HYPEROXIA INHIBITS PROLIFERATION OF CULTURED RAT TRACHEAL SMOOTH-MUSCLE CELLS

Exposure of the lung to elevated oxygen leads to structural and cellular injury followed by extensive tissue remodeling. In vitro models utilizing isolated cells exposed to hyperoxic conditions or exogenously added oxidants may be injurious or stimulatory depending on the specific cell type and level and duration of exposure.

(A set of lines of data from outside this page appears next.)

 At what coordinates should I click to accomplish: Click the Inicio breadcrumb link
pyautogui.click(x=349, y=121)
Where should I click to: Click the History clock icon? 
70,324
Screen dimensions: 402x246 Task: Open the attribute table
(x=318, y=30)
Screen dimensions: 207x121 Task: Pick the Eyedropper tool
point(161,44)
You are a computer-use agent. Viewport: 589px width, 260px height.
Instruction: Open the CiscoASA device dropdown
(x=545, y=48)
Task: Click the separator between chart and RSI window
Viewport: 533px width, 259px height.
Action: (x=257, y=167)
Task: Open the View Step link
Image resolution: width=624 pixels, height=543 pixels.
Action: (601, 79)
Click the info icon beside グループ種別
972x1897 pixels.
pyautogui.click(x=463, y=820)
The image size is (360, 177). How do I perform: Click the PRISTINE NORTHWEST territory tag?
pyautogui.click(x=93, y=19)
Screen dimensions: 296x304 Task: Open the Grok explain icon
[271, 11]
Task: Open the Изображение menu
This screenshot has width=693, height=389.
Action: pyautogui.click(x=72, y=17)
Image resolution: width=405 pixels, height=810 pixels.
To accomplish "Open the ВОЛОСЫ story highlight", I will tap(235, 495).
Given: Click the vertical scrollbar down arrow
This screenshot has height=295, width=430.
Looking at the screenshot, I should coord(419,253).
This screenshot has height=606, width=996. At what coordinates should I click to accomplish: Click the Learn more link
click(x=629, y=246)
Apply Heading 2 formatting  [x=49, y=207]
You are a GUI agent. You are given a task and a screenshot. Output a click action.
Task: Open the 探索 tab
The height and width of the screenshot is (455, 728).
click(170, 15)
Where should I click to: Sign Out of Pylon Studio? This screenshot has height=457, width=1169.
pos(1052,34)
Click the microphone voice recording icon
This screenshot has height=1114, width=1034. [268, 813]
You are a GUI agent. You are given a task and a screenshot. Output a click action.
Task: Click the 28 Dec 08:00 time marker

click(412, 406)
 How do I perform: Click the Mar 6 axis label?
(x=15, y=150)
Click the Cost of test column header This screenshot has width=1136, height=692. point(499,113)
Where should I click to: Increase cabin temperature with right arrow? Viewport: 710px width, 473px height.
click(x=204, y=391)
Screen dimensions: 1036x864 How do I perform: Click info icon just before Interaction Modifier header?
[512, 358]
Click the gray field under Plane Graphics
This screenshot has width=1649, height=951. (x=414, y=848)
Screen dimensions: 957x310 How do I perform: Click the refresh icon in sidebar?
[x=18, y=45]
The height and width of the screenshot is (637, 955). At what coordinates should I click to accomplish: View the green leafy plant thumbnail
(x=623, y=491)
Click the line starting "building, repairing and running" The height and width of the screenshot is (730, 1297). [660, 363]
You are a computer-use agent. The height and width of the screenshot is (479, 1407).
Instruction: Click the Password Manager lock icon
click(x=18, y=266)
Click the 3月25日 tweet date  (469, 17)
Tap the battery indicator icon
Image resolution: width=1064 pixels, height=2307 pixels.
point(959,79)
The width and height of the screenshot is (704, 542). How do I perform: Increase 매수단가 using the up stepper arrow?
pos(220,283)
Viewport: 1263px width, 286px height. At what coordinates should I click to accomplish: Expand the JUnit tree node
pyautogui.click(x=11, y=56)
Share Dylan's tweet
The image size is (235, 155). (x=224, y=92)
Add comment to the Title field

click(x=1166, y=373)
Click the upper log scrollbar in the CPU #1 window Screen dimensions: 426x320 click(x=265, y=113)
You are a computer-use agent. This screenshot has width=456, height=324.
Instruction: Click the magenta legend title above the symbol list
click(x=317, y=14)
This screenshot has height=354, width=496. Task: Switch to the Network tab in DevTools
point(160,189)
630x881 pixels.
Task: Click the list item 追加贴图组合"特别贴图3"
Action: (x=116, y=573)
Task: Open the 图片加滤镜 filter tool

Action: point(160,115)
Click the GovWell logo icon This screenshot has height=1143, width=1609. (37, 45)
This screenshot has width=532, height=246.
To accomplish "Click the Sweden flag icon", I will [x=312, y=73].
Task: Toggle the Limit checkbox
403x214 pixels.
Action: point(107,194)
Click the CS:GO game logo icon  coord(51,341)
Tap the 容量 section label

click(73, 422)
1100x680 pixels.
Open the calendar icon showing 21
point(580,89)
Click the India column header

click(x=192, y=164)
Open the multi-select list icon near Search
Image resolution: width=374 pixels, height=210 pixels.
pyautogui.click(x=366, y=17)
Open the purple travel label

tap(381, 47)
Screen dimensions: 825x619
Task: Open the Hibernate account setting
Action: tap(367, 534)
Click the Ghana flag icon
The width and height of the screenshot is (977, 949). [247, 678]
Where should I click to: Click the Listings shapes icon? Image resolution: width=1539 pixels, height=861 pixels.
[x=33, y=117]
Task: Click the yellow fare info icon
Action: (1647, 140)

In the present study, proliferation of cultured rat tracheal smooth muscle cells was inhibited by oxygen concentrations of 40 and 70% compared with a ''normoxic'' concentration of 21%. Exposure to 70% oxygen had a hypertrophic effect on the cells, as indicated by increased cellular protein content, whereas cells exposed to 21% oxygen did not show increased protein content. Exogenously added oxidant, H2O2, resulted in complete inhibition of growth of tracheal smooth muscle cells at concentrations > 3 mu M. Much higher concentrations of H2O2 were required to inhibit proliferation of vascular smooth muscle cells and rat lung fibroblasts. The heightened sensitivity of airway smooth muscle cells to oxygen and oxidants may be an important factor in the early events following hyperoxia-induced lung injury.